Quantitative computational analysis and cotside correlation of cardiac magnetic resonance imaging in newborn infants

While great advances have been made in providing breathing support for premature babies, a large number of infants still die or suffer long term disability caused by failure of the premature heart. Heart failure in the premature newborn cannot reliably be detected by currently available methods, and the best treatments for heart failure are unknown.
This study aims to develop new magnetic resonance (MR) and echocardiography techniques to help doctors understand why the heart fails in some premature infants, and to support future studies comparing treatments in randomised trials.
This research will be carried out by a team of doctors, physicists and computational scientists working at Imperial College London who will perform MR and echocardiography scans in the carefully controlled environment of their neonatal intensive care unit. This group has previously produced significant advances in understanding of brain development in premature infants using MR technology, and now aims to turn its unique expertise to improving management of the circulation.
The group believe that in the long term improved ability to monitor and support heart function in premature babies will help infants to survive, and survive free from disability.

Aims and Objectives
To develop novel computational analysis techniques and cardiac magnetic resonance (CMR) imaging of newborn infants to:
1. Improve understanding of neonatal cardiovascular function in health and disease
2. Employ as biomarker endpoints in clinical trials of existing and emerging therapies
3. Allow standardisation of cotside echocardiographic techniques to apply improvements in patient care to the largest number of sick newborn infants.
The long-term goal of the research is to reduce mortality and morbidity through improved management of the cardiovascular system.
Research Hypothesis
Systemic inflammatory conditions such as sepsis/necrotising enterocolitis, and birth prior to 28 weeks gestation create specific abnormalities precipitating cardiac dysfunction in newborn infants which can be accurately delineated by CMR computational analysis techniques.
Design and Methodology:
Year 1 - Study of 40 stable preterm and term infants to optimise CMR image acquisition, particularly for tagged and phase contrast sequences. Refinement of computational post-processing techniques to allow semi-automated tag-tracking assessment of myocardial motion, calculation of systemic blood flow volume, and intra-cardiac vortex production.

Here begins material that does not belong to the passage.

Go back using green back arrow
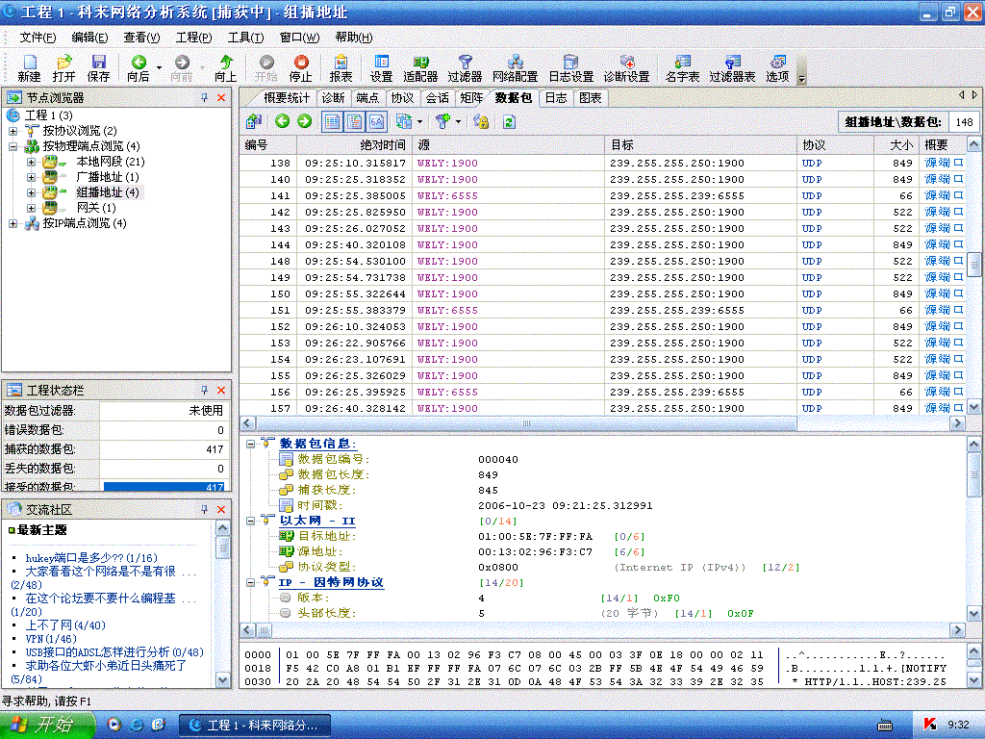Image resolution: width=985 pixels, height=739 pixels. [283, 121]
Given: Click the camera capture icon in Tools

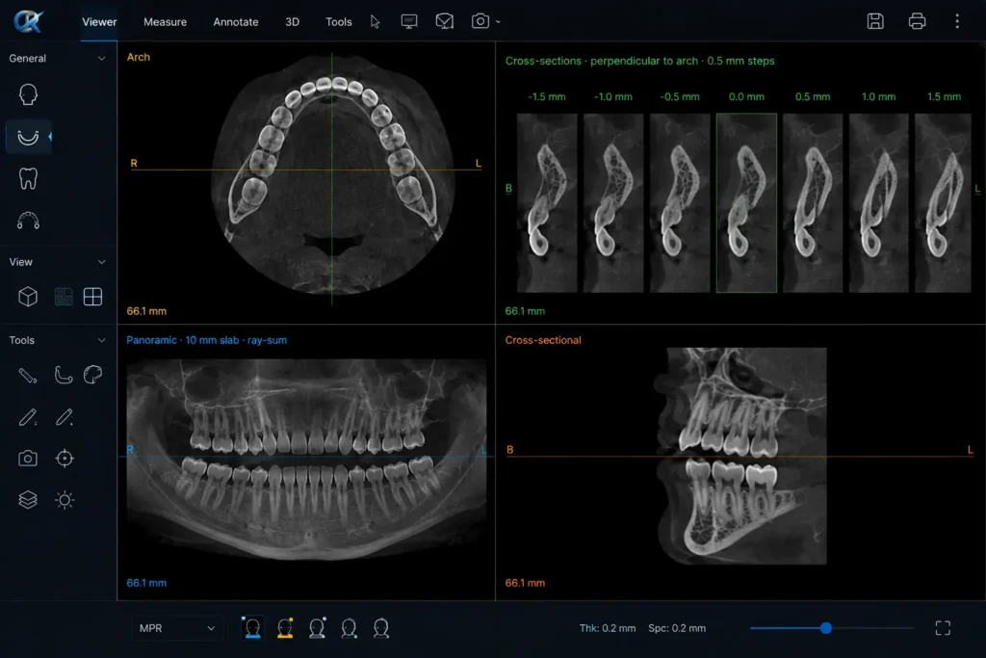Looking at the screenshot, I should 28,459.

Optimisation of tissue Doppler imaging modality and correlation of multiple TDI measures with CMR measures of contractility.
Year 2-4 - Application of CMR (balanced fast field echo assessment of 3-dimensional cardiac filling and stroke volume; tagging analysis of longitudinal and rotational myocardial motion; phase contrast assessment of intra- and extra-cardiac blood flow) and TDI (isovolumic acceleration; peak tissue velocity; strain rate; AV valve displacement) techniques to 40 healthy term control infants, 40 preterm (<28 weeks) infants, and 40 infants with sepsis/necrotising enterocolitis. This protocol will produce a comprehensive assessment of preload, contractility, afterload and systemic perfusion in septic and premature infants who have high rates of mortality and morbidity.
Scientific and Medical Opportunities: (1) CMR will improve understanding of the contributions of abnormalities in preload, contractility, afterload and fetal shunting in producing circulatory failure in septic or premature newborn infants. (2) CMR will provide novel precise, reproducible biomarkers to act as endpoints for future studies of therapeutic studies of neonatal circulatory support. (3) By equipping clinicians with standardised tissue Doppler imaging techniques this research will rapidly translate into improved point-of-care assessment of circulatory function in the maximum number of sick infants. (4) Future directions of this research could include advances in cerebral perfusion quantification with arterial spin labelling, advanced (HARP) tissue tagging techniques, and study of the genetic associations of circulatory failure in the newborn.